Task prompt – Swap "headline" for "title" in the lines below and write them out again, leaving everything else unchanged.

Data supplied –
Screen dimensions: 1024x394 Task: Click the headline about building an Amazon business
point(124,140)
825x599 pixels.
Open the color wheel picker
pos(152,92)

Written answer –
Screen dimensions: 1024x394 Task: Click the title about building an Amazon business
point(124,140)
825x599 pixels.
Open the color wheel picker
pos(152,92)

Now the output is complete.